Muchas de las coletillas que Echeverría y Almendros añaden a la carta 1948 -como la defensa de los derechos y libertades «sin distinción alguna de lugar de acceso, capacidades cognitivas y tecnológicas, etc.» (p. 196)- se ven reflejadas, por ejemplo, en varios de los derechos propuestos por Deusto. Piénsese en el «Derecho a la accesibilidad universal a internet», independientemente de la ubicación geográfica, nivel económico, discapacidades u otros condicionantes personales. Lo mismo ocurre con el «Derecho a la identidad personal digital», con el que toda persona tiene derecho a controlar su identidad en la red y a evitar la injerencia no deseada de terceros en la gestión de esta. Y otro tanto sucede con el «Derecho a la privacidad en entornos tecnológicos» o el «Derecho al legado digital», muy relacionado con los tecnocementerios a los que aluden los autores, con el que toda persona tiene derecho a la gestión de su identidad y herencia digital con carácter moris-causa. Ambos planteamientos convergen en ideas parejas, aunque Echeverría y Almendros hacen hincapié en la exigencia de leyes en las redes ante las normas de uso impuestas por cada señor del aire en un contrato privado y mercantil.
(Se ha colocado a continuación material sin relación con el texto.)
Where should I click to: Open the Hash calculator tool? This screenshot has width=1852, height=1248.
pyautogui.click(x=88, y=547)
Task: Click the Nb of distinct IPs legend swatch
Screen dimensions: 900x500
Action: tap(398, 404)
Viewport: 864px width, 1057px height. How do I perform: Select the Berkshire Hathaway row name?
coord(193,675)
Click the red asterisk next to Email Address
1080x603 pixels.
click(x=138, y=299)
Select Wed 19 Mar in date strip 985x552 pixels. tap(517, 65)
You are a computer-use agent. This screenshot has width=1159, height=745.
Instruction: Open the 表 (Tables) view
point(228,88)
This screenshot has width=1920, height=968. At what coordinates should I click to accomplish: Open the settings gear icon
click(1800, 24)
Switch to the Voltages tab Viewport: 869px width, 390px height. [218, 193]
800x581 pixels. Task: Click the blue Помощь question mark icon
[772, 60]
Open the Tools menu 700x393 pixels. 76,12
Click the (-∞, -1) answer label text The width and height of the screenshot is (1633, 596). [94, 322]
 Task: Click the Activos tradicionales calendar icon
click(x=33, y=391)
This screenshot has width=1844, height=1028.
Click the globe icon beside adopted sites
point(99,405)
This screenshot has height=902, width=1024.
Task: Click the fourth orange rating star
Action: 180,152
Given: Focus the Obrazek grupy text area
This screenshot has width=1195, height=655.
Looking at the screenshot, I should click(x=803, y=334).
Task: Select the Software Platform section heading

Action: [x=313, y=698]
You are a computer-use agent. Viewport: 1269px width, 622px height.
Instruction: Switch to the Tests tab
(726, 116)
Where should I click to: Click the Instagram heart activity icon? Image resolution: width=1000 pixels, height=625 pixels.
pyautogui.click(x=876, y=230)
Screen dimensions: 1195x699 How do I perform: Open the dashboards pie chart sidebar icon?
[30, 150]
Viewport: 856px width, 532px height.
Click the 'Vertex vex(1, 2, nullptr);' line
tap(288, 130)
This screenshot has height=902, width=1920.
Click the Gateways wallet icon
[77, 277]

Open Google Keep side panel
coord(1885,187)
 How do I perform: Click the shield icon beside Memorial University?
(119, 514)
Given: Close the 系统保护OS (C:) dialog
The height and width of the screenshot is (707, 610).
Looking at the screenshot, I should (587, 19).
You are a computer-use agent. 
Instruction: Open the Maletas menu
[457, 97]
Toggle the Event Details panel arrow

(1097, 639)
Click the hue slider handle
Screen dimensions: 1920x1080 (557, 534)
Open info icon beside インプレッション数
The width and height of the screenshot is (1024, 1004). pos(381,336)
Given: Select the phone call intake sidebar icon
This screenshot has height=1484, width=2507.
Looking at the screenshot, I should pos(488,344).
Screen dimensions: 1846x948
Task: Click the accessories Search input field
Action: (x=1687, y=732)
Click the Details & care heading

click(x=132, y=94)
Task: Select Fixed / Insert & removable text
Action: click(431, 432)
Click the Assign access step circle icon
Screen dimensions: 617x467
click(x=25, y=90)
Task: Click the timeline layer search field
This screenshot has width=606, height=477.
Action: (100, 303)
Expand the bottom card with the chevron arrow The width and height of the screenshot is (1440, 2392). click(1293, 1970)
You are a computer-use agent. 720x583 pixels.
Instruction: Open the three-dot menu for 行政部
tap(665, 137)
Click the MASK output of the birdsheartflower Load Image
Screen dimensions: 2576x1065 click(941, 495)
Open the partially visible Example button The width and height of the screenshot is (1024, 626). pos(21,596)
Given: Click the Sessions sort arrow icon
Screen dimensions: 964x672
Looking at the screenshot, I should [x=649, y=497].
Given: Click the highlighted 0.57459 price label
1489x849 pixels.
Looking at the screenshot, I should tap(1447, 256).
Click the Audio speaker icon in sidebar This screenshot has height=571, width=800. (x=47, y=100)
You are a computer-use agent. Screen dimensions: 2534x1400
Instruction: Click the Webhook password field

Si bien todos estos ingredientes hacen su lectura conveniente tanto para filósofos de la tecnología como para tecnólogos y usuarios, también es posible que algunos lectores contrasten sus virtudes con algunos vicios, entre los que quizá se encuentre la inflación de términos tecno. Uno de los objetivos del libro es fomentar ese prefijo «en español combinándolo con diversos sustantivos, verbos y adjetivos» con el objetivo de «indagar en el sentido y los posibles significados de varios neologismos» (p. 19). Una propuesta ambiciosa, coherente y rigurosamente argumentada para el caso de las tecnopersonas. Sin embargo, está por ver si el resto de neologismos son igualmente necesarios y, sobre todo, si su uso sistemático acabará siendo oportuno para el resto de las personas interesadas en este -eso sí- importante tema de nuestro tiempo.

REFERENCIAS

 

Echeverría, Javier. Los señores del aire: telépolis y el tercer entorno. Barcelona: Destino, 1999.